**** Passage to read ****
Q: What is the hardest part of being an innkeeper for you?
A: A lot of people think that innkeeping is great fun like the restaurant business, meeting new people. You are, but you're serving these people and you're running around. We have seven working fireplaces. That means if all seven people come in at approximately the same time, you have to get all seven fires going while they are on dessert. You have to run around and do the turn-down service for all the rooms. They ask 1,500 questions and it's very hard to keep your cool when the phones are ringing and you know you have to be here and there.
Nothing could have prepared us for all the crazy things that happen when you run your own business. If the water pipe breaks -- and they never break on Monday morning, they break on Saturday evening -- luckily Abe is one of those fix-it people. Talk about "Newhart" (the prime-time television show about a country inn). We laugh every time we see that because we're so much like that. (People) think that running around is glamorous -- on television. The groundskeeper comes rushing into our office and says the battery's dead on such and such and Abe goes rushing out and gets that under control. The fresh fish didn't come in, they sent the wrong something else. It's a constant flow of things to do and problems to meet.
And yet, you may be just absolutely dead when you go to bed, but you've really felt like you've done something. We are serving a much younger clientele than we had expected. They are the high-tech couples and are busy with business during the work week and they're here to just be quiet and get ahold of themselves. They don't want a television or radio. They don't want all the trappings. You'll see them walking along the meadow, arms around each other. They just get to know each other better. They curl up under a tree with books.
The more you get into computers and the high-tension lifestyle, the more important it is to have more places to just lay back. People get inside and they say it's like going back 100 years. People pay good money to be away from their children so that they could kind of fall in love again.
Q: You say, "I cook because I love people," in the preface of your cookbook. Is that prevalent in the Mennonite tradition?
A: Food plays a very important part of the Mennonite and the Amish tradition, because they are basically a plain people. They put their best foot forward, express their pride in the food they entertain with. My family was very conscious about food preparation. If it was good enough to put in the jar, it had to be the best. They didn't realize it but it was almost considered an art form. To have a beautiful jar to look at was just as important as the taste. When we set a table, the plates and silverware had to be just right.
In our family the men knew an awfully lot about food. My father and uncle had a butcher shop and they both handled the kitchen and all of the housekeeping chores from the age of 12, because my grandmother had gotten ill. They learned very early in life how important it was to have the proper taste. That rubbed off on all of us.
Q: How did that work with your family and your uncle's family, sharing food and monies?
A: Sharing their whole life. It's probably one of the only successful communities I've ever known. My grandmother had started the butcher business because of my grandfather's accident -- he lost all of his fingers in the corn machinery. He had to do something that didn't require milking cows. The two brothers -- my father and his brother -- worked together all those years. Everything was happening at the farmhouse. The butcher shop was there, the customers. One pok controlled actually three families for awhile.
It was an awfully lot of give and understanding. We were treated just as one family. It was, "You take care of your cousin." Each one set an example for the other. The groceries, the money that was spent was always spent openly. One person didn't go out on a binge.
**** Given material ****
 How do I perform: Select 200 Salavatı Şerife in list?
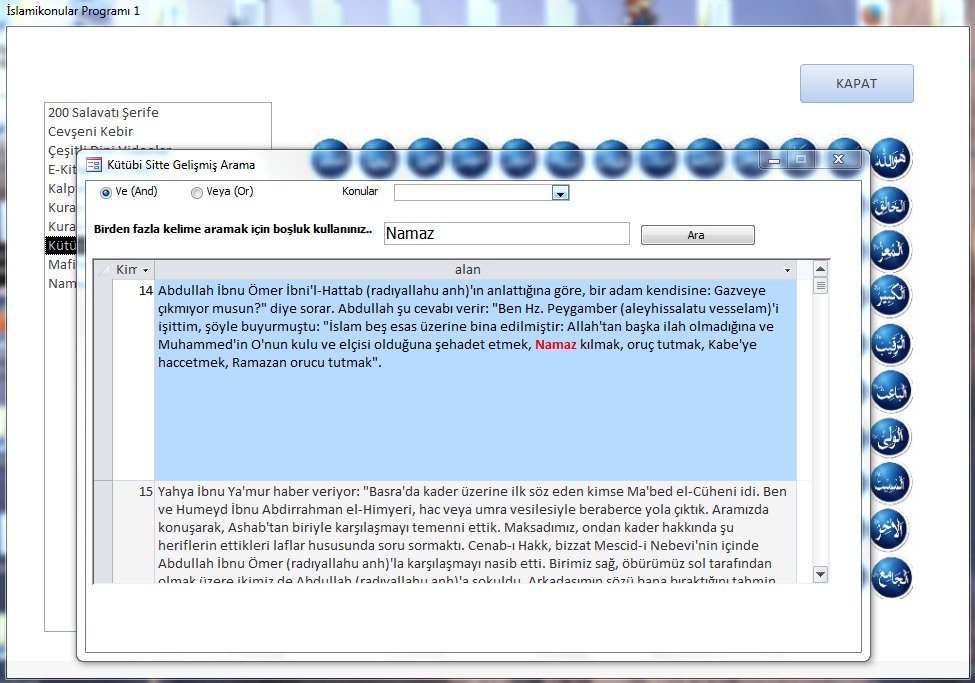[103, 113]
****
- _Tasks_:
A - Answer these questions from the innkeeper interview, one per line:
(i) How many working fireplaces does the inn have?
(ii) What happened to the grandfather that led the grandmother to start the butcher business?
(iii) At what age did the father and uncle begin handling the kitchen and housekeeping chores?
B - Repeat word for word the part of the innkeeper interview that begins at the words "Nothing could have" and stops after "problems to meet.".

- _Expected answers_:
A -
(i) Seven.
(ii) He lost all of his fingers in the corn machinery.
(iii) Twelve.

B -
Nothing could have prepared us for all the crazy things that happen when you run your own business. If the water pipe breaks -- and they never break on Monday morning, they break on Saturday evening -- luckily Abe is one of those fix-it people. Talk about "Newhart" (the prime-time television show about a country inn). We laugh every time we see that because we're so much like that. (People) think that running around is glamorous -- on television. The groundskeeper comes rushing into our office and says the battery's dead on such and such and Abe goes rushing out and gets that under control. The fresh fish didn't come in, they sent the wrong something else. It's a constant flow of things to do and problems to meet.